The “new monastery” (Noravank), was founded in 1105 by Bishop Hovhannes, Abbot of Vahanavank, who moved his bishopric there in 1205.  In the following two centuries the monastery grew with the fortunes of the ruling Orbelian clan of kings, who bequeathed riches on the church, establishing it as the center of the church in Siunik and commissioning patrimonial sepulchers at the monastery.   
The monastery is one of the most spectacular sites in Armenia. Around sunset, the reddish hues of the dramatic cliffs surrounding the monastery are accentuated by the setting sun, and the reddish-gold stone of its churches acquire a luminous sheen – it's a totally magnificent sight.

Monastery Complex
The complex includes the 13th-century Surp Karapet Church, built next to the ruins of an earlier church also dedicated to St John the Baptist. Attached to this is a small 13th-century chapel dedicated to Surp Gregor; it's home to a carved lion-human tombstone dated to 1300.
The main structure is the 14th-century Surp Astvatsatsin Church (1339), built on top of the mausoleum of Burtel Orbelian, who is buried here with his family. Historians say the church is reminiscent of tower-like burial structures created in the early years of Christianity. There’s a wonderful carving of Christ flanked by Peter and Paul above the door.
Mongols looted the monastery in 1238, but a quick truce between the forces of the Agha Khan and Prince Elikum Orbelian brought a certain amount of peace to the region and the chance to rebuild the monastery, establishing a new golden age that lasted until the Timurid invasions in the late 14th c. 

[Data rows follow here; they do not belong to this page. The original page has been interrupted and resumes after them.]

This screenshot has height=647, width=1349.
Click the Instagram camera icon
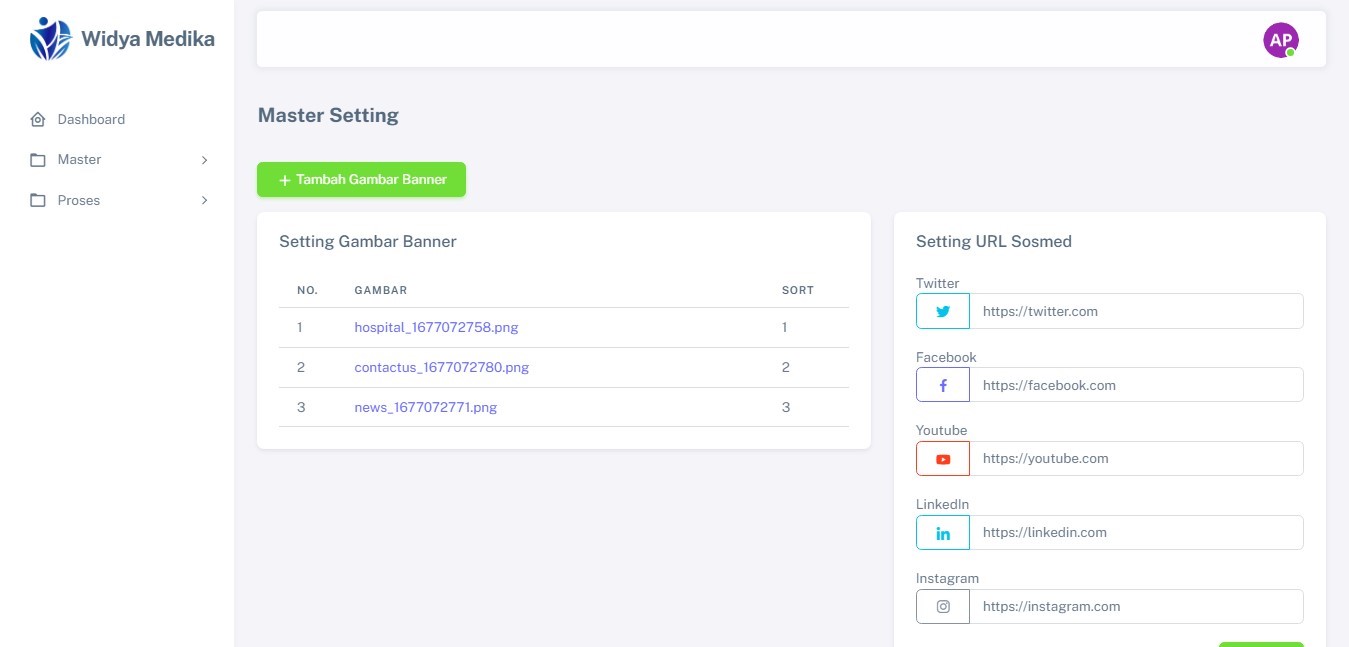tap(942, 607)
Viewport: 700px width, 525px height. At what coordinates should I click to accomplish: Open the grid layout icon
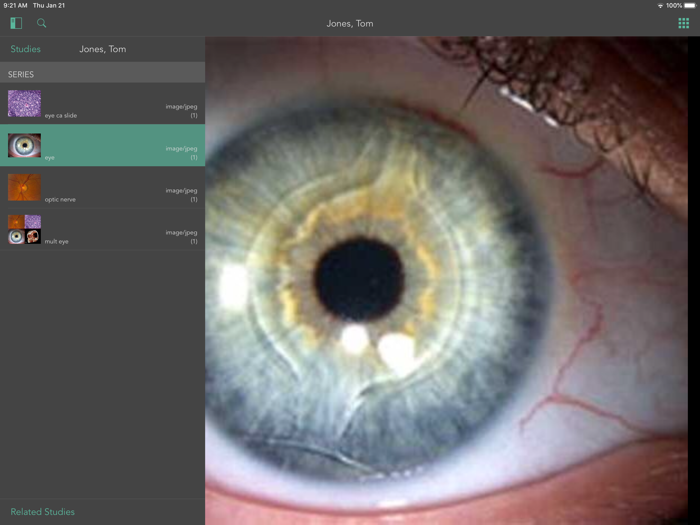pos(683,23)
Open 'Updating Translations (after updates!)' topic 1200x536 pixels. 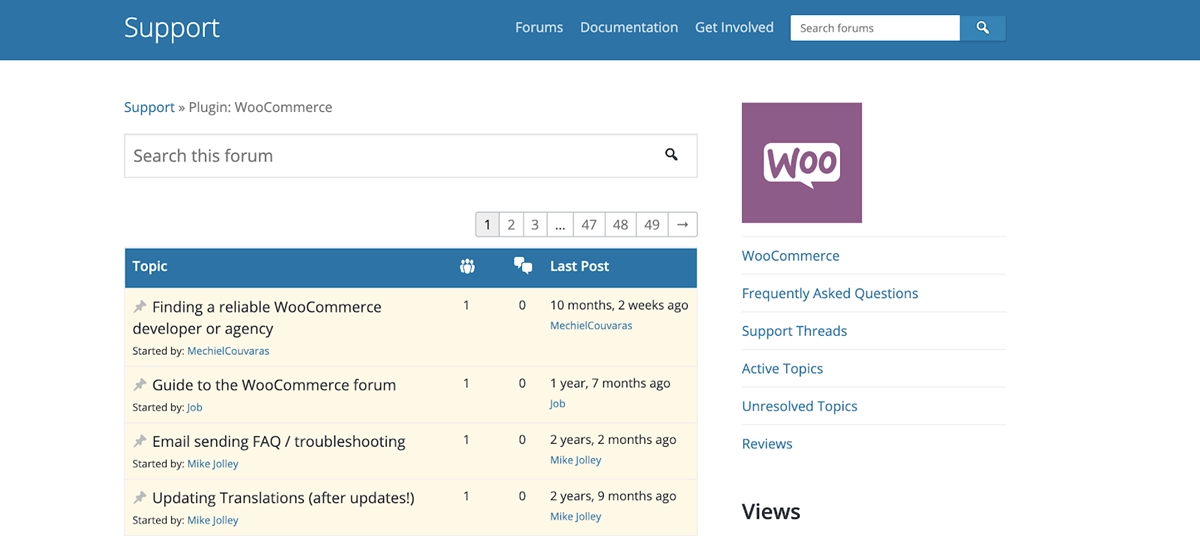283,498
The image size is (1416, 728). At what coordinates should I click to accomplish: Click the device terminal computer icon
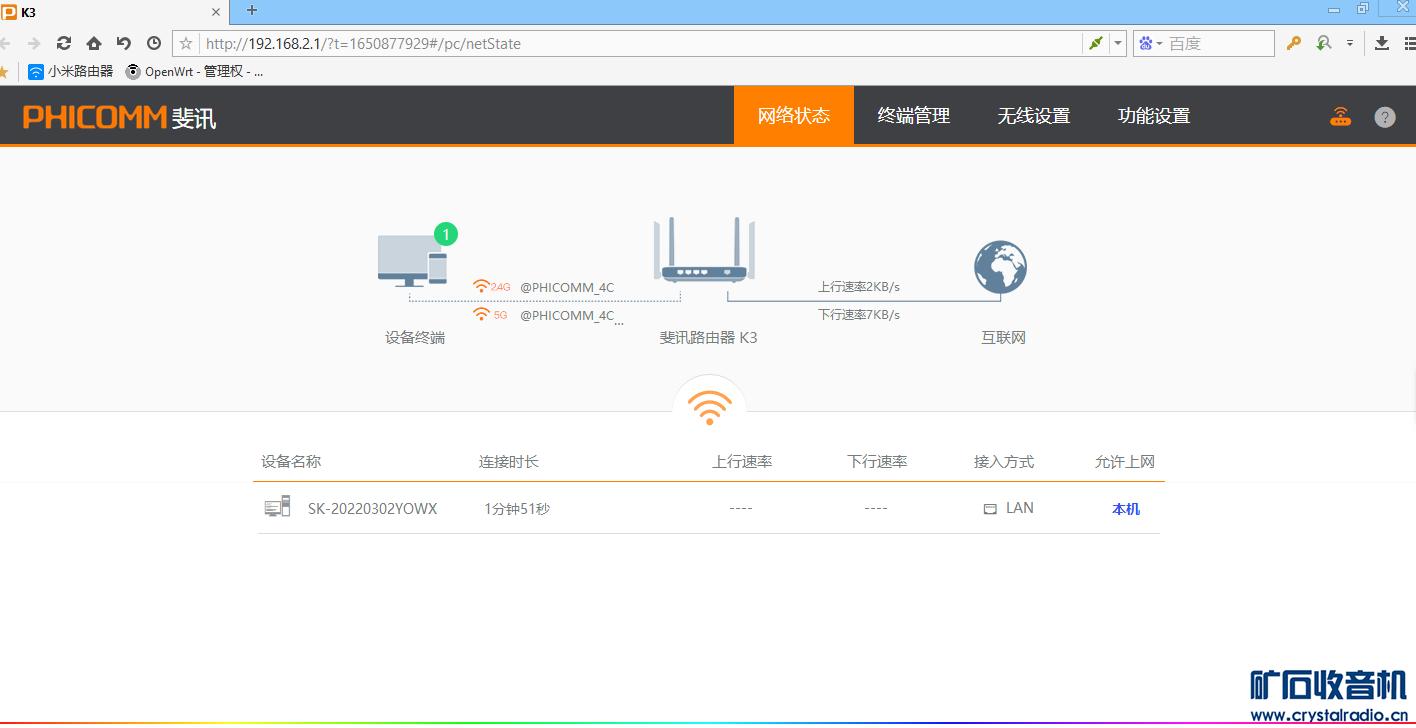tap(412, 260)
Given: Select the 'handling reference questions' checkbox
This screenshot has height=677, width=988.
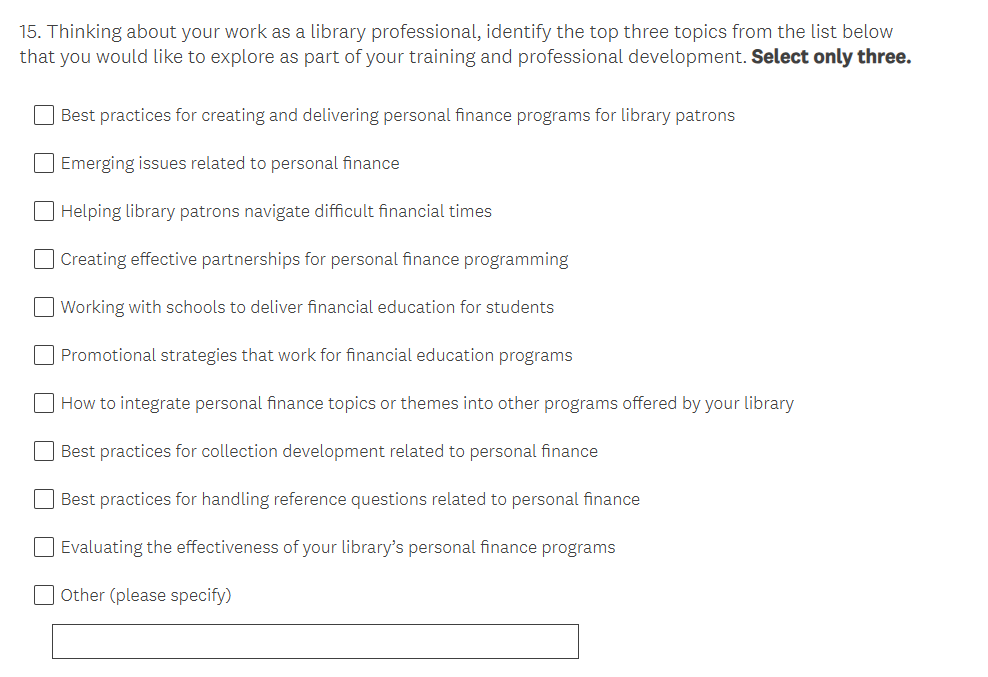Looking at the screenshot, I should 44,499.
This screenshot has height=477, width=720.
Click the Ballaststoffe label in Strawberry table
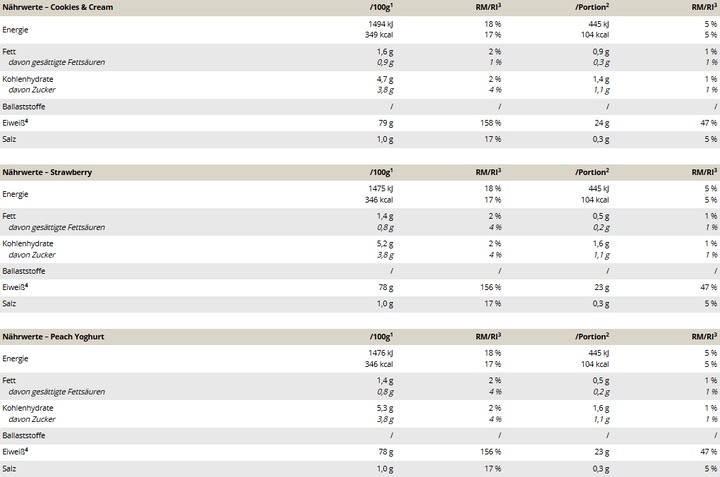tap(24, 271)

In its heyday, Noravank was a major cultural center, closely connected to the many seats of religion and learning in the kingdom, especially the university and library at Gladzor, some 20 km distant.  Owing to its Orbelian benefactors, the monastery was also steeped in the politics of the day.  

Sculptor Momik
The monastery is also connected to the sculptural work of one of the most prolific and astonishing artists of the Middle Ages, the artist, architect and sculptor, Momik. He created the exquisite bas relief sculptures over the gavit entry at Noravank and added khachkars to the ensemble.  His last work was also at Noravank, where he created the Orbelian sepulchre church of Astvatsatsin/Burtelashen, two striking bas relief sculptures on the church’s west and south walls, and a small, simple khachkar for his tomb, which is at the side of the church.  Both church and khachkar are dated 1339.